I'm impressed with people who can create new spaces with the right words. I only know one language, and sometimes in the middle of a sentence I feel like a foreigner trying to talk it because I have word spasms where the parts of some words begin to sound peculiar to me and in the middle of saying the word I'll think, "Oh, this can't be right—this sounds very peculiar, I don't know if I should try to finish up this word or try to make it into something else, because if it comes out good it'll be right, but if it comes out bad it'll sound retarded," and so in the middle of words that are over one syllable, I sometimes get confused and try to graft other words on top of them. Sometimes this makes good journalism and when they quote me it looks good in print, and other times it's very embarrassing. You can never predict what will come out when the words you're saying start to sound strange to you and you start to patch.

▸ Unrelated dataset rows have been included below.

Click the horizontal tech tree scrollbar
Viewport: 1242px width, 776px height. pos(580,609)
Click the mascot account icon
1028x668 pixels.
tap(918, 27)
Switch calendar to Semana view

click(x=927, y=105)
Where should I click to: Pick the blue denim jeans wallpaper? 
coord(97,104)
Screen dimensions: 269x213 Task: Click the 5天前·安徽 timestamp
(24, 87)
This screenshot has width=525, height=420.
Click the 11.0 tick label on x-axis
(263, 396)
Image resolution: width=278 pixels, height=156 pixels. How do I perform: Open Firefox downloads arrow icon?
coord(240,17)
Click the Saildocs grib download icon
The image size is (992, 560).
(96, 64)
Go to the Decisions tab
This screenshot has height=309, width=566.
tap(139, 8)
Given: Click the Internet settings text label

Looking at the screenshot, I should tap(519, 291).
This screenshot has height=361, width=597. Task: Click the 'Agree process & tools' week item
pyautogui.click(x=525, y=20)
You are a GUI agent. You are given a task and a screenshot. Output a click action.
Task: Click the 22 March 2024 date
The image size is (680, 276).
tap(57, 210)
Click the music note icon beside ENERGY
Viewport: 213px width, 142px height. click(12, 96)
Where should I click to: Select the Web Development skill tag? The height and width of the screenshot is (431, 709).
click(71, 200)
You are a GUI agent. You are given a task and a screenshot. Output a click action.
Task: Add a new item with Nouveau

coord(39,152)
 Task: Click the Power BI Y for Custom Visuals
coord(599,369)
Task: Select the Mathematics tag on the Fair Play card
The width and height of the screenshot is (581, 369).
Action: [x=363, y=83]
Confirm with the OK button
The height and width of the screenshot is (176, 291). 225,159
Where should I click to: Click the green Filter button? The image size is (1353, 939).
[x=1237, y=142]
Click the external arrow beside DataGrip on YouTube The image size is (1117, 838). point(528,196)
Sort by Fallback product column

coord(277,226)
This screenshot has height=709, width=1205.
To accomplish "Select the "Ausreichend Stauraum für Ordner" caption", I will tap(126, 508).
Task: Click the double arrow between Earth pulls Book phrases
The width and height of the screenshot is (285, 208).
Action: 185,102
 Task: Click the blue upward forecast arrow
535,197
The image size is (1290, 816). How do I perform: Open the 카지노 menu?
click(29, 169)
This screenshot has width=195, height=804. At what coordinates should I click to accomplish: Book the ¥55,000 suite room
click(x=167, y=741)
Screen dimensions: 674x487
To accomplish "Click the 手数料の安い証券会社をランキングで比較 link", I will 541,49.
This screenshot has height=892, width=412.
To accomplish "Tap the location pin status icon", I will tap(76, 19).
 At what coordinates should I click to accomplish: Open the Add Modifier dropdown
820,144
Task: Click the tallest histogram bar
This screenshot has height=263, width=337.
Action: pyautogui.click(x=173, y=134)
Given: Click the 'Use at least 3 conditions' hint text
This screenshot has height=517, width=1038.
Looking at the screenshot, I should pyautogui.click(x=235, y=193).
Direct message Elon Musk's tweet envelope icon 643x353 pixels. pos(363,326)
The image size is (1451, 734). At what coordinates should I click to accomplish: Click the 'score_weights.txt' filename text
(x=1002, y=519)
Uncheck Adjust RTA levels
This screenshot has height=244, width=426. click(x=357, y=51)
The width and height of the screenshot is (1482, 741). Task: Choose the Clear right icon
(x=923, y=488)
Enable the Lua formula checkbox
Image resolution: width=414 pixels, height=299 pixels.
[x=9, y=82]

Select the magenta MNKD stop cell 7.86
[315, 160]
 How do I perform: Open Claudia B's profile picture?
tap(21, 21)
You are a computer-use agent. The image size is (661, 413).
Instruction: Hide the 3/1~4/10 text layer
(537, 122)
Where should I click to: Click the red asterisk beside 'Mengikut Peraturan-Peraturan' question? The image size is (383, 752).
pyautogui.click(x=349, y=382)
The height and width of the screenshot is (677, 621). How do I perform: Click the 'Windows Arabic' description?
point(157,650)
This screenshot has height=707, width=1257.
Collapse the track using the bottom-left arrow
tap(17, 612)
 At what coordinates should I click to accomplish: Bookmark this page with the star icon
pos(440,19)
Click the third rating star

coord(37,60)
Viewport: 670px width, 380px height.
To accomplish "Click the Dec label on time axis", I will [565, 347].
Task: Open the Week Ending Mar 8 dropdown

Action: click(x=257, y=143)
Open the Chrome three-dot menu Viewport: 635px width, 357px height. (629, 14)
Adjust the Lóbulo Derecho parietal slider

I really love English—like I love everything else that's American—it's just that I don't do that well with it. My hairdresser keeps telling me that learning foreign languages is good for business (he knows five, but then the little kids in Europe giggle when he talks, so I don't know how well he really knows them) and he tells me I should learn at least one, but I just can't. I can hardly talk what I already talk, so I don't want to branch out.

I admire people who do well with words, though, and I thought Truman Capote filled up space with words so well that when I first got to New York I began writing short fan letters to him and calling him on the phone every day until his mother told me to quit it.

I think a lot about "space writers"—the writers who get paid by how much they write. I always think quantity is the best gauge on anything (because you're always doing the same thing, even if it looks like you're doing something else), so I set my sights on becoming a "space artist." When Picasso died I read in a magazine that he had made four thousand masterpieces in his lifetime and I thought, "Gee, I could do that in a day." So I started. And then I found out, "Gee, it takes more than a day to do four thousand pictures." You see, the way I do them, with my technique, I really thought I could do four thousand in a day. And they'd all be masterpieces because they'd all be the same painting. And I started and I got up to about five hundred and then I stopped. But it took more than a day, I think it took a month. So at five hundred a month, it would have taken me about eight months to do four thousand masterpieces—to be a "space artist" and fill up spaces that I don't believe should be filled up anyway. It was disillusioning for me, to realize it would take me that long.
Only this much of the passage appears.